(For background see also: The Palestine Nakba Controversy and The Palestinian Refugees)
Security and border issues are a familiar safety valve in efforts to break impasses in talks between Israel and the Palestinians. These issues are thought to be relatively solvable compared to the problem of Palestinian refugees and the fate of East Jerusalem.
Politicians from all Zionist parties refuse to acknowledge a right of return for the Palestinian refugees. They vehemently reject a more modest demand by the Palestinian side – that Israel accept partial responsibility for the Palestinian exodus of 1948. In Israel, the Nakba Law seeks to remove this stain from the collective Jewish-Israeli consciousness.
Politicians think it’s clear that the evasion of any responsibility for the Palestinian catastrophe appeals to most Israelis. Those who are willing to accept a critical approach holding that many Palestinians did not flee but were expelled are classified, in the best case, as New Historians. In the worst case, they’re called post-Zionists.

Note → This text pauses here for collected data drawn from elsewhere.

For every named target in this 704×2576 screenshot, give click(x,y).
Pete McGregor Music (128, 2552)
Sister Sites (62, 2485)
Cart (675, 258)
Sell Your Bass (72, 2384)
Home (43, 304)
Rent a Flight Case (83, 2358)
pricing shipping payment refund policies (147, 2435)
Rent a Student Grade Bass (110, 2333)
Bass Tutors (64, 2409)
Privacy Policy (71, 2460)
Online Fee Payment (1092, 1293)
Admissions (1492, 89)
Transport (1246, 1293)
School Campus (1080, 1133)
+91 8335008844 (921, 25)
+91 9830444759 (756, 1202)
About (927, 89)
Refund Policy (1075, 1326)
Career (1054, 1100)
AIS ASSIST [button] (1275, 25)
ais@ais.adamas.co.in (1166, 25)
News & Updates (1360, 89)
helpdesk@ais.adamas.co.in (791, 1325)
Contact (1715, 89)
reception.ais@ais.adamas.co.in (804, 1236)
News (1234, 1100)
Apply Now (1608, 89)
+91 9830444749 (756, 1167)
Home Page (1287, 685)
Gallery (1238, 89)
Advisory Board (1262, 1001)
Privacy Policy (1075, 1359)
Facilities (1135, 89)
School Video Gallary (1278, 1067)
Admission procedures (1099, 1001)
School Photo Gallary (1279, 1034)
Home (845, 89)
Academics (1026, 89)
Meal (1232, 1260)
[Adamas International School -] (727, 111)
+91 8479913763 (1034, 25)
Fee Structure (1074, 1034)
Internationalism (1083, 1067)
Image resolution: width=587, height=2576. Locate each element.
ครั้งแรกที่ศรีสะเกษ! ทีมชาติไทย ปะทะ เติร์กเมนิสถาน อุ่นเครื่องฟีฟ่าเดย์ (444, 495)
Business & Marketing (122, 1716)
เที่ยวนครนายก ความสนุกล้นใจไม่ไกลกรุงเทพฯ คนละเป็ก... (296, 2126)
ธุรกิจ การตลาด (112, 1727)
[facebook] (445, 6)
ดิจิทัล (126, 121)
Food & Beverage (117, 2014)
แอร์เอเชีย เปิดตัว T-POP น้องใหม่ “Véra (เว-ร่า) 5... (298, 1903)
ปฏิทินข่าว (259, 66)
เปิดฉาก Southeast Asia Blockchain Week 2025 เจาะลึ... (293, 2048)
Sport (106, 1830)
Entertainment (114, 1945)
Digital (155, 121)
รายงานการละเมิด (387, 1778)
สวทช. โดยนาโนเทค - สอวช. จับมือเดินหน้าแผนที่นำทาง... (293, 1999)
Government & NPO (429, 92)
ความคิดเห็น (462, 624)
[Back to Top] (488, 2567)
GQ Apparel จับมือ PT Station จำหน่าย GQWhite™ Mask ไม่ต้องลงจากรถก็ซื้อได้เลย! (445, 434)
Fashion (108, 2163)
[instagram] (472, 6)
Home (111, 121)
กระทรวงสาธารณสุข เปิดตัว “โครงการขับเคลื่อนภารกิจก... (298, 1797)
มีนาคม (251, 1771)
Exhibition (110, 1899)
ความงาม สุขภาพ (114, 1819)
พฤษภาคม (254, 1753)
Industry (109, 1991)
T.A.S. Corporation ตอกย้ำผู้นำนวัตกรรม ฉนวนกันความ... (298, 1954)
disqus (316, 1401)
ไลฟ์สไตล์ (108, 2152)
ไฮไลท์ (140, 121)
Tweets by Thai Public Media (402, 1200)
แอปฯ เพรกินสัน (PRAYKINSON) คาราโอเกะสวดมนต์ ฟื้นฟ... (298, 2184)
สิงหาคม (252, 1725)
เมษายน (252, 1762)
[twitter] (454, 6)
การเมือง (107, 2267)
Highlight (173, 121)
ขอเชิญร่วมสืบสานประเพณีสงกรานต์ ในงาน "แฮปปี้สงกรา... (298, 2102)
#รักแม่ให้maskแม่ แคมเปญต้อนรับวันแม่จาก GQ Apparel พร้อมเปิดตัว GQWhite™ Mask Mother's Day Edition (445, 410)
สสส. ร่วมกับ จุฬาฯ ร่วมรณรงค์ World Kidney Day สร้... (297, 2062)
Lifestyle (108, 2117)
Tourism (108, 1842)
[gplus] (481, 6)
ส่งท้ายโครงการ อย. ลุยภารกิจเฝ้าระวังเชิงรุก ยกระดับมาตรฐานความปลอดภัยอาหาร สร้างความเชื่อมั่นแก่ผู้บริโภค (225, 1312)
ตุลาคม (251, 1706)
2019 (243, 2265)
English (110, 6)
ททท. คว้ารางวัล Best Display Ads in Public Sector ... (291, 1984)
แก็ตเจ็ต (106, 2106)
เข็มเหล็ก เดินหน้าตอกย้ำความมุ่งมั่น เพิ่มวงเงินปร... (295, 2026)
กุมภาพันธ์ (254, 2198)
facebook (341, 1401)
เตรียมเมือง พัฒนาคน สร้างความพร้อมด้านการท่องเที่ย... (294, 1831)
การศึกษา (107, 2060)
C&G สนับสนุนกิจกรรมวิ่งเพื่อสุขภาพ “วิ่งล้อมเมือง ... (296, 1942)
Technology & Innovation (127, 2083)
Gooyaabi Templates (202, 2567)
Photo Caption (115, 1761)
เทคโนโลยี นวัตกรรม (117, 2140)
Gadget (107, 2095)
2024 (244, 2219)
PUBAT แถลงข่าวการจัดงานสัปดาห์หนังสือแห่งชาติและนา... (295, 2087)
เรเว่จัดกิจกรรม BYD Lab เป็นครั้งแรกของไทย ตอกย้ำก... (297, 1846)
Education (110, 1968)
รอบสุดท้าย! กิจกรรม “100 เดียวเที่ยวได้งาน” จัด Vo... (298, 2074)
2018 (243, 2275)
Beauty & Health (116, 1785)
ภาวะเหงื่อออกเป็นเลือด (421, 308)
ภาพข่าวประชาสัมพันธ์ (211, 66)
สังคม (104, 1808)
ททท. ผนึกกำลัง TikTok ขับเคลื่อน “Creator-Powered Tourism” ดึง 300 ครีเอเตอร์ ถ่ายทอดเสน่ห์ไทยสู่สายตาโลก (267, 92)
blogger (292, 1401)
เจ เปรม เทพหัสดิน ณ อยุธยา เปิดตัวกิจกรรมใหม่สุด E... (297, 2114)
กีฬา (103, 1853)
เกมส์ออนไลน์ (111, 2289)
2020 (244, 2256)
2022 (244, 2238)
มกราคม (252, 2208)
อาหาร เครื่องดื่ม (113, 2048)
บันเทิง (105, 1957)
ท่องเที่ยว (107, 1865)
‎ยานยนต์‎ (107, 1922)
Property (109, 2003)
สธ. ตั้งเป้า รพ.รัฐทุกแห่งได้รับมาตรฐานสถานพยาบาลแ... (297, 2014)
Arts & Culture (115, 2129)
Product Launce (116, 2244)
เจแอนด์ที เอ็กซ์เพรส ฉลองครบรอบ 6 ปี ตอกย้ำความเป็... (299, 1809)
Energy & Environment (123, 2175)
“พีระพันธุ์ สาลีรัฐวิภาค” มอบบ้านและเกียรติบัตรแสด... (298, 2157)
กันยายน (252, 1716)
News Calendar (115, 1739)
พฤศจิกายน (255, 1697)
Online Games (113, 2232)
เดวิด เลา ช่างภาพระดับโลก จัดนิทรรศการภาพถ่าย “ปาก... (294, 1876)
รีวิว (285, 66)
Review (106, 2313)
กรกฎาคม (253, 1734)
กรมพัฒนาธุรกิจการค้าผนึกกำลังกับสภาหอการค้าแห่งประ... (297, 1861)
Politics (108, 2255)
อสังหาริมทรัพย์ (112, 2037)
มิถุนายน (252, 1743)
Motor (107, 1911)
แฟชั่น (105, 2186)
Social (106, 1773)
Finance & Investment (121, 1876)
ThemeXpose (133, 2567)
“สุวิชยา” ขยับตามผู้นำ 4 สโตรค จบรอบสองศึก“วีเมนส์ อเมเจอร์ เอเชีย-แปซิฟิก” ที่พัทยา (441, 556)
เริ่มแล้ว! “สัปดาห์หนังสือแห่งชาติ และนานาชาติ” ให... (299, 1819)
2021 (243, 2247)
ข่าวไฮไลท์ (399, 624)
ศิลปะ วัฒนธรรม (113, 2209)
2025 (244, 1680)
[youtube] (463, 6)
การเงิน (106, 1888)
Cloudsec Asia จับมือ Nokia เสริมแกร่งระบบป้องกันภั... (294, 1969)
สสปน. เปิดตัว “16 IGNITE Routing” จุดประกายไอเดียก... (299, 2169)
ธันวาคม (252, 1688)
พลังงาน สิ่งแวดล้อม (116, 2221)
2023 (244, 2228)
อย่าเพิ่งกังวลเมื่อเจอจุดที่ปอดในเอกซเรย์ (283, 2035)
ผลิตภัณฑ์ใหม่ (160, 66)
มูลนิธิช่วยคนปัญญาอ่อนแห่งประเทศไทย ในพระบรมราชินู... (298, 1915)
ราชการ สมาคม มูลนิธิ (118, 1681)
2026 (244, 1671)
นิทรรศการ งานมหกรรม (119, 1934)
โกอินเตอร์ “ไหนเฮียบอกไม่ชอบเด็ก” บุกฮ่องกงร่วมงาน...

A major study by Rafi Nets-Zehngut of Hebrew University’s Leonard Davis Institute shows that more of the Israeli mainstream than previously thought has adopted the critical approach on 1948. Nets-Zehngut contends that this trend preceded the advent of New Historians like Tom Segev and Benny Morris by several years. The study (Nets-Zehngut’s doctoral thesis ) is based on roughly a hundred interviews and more than a thousand publications released over 56 years by the research community, veterans of the 1948 war, media outlets, NGOs and state agencies (including the Education Ministry and the Israel Defense Forces ).
Critical press coverage
The study argues that by the end of the 1970s, most media and scholarly articles in Israel used the critical approach. Virtually all newspaper articles and research studies from the end of the 1980s to 2004 referred to the critical narrative on the Palestinian exodus.
The same is true in about a third of books written by veterans of the 1948 battles. A survey of “Zionist” memoirs published by 1948 veterans between 1949 and 2004 shows that many writers – for instance, Mula Cohen, Nahum Golan and Moshe Carmel – who formerly expressed a strictly Zionist narrative began to develop the critical narrative toward the end of the 1970s. A similar transformation can be seen among scholarly researchers like Netanel Lorch.
Zehngut’s study shows that significant critical research on the Palestinian exodus was undertaken by Jewish scholars outside Israel in the 1950s, three decades before the emergence of the New Historians. In effect, this early use of the critical narrative led to the declassification of archival materials, the sources that were then used in books by Segev, Morris and others.
The study refutes the widespread claim that until the 1980s the Jewish-Israeli media were entirely beholden to the Zionist narrative. The paper shows that the vast majority of studies recognized that Israel had expelled Palestinians in 1948.
The Education Ministry comes around
Also, in the 1980s, the materials analyzed in Zehngut’s research dealt significantly with the expulsion of Palestinians from villages during the 1967 Six-Day War. The study argues that while the IDF and other state agencies have yet to alter their Zionist view on the Palestinian exodus in 1948, all history textbooks authorized by the Education Ministry since 2000 have replaced the old Zionist narrative with the critical approach.
This is a ground-breaking finding on a change in Israel’s official collective memory. In effect, it’s a rejection of the Zionist narrative that “there was no expulsion in 1948.”
The willingness of key Jewish-Israeli institutions to alter their attitudes on such an important and sensitive issue casts a positive light on Israeli society. It’s a sign of maturity.
A survey by Tel Aviv University researchers in 2008 established that just under half of Israel’s Jewish citizens are willing to abandon the narrative that “the Palestinians fled.” The survey found that those who use the critical approach tend to view the Palestinians more positively. They also tend to be more supportive of peace agreements and vote for center-left parties. So it’s no surprise that the political right wants to erase the Nakba from the collective memory.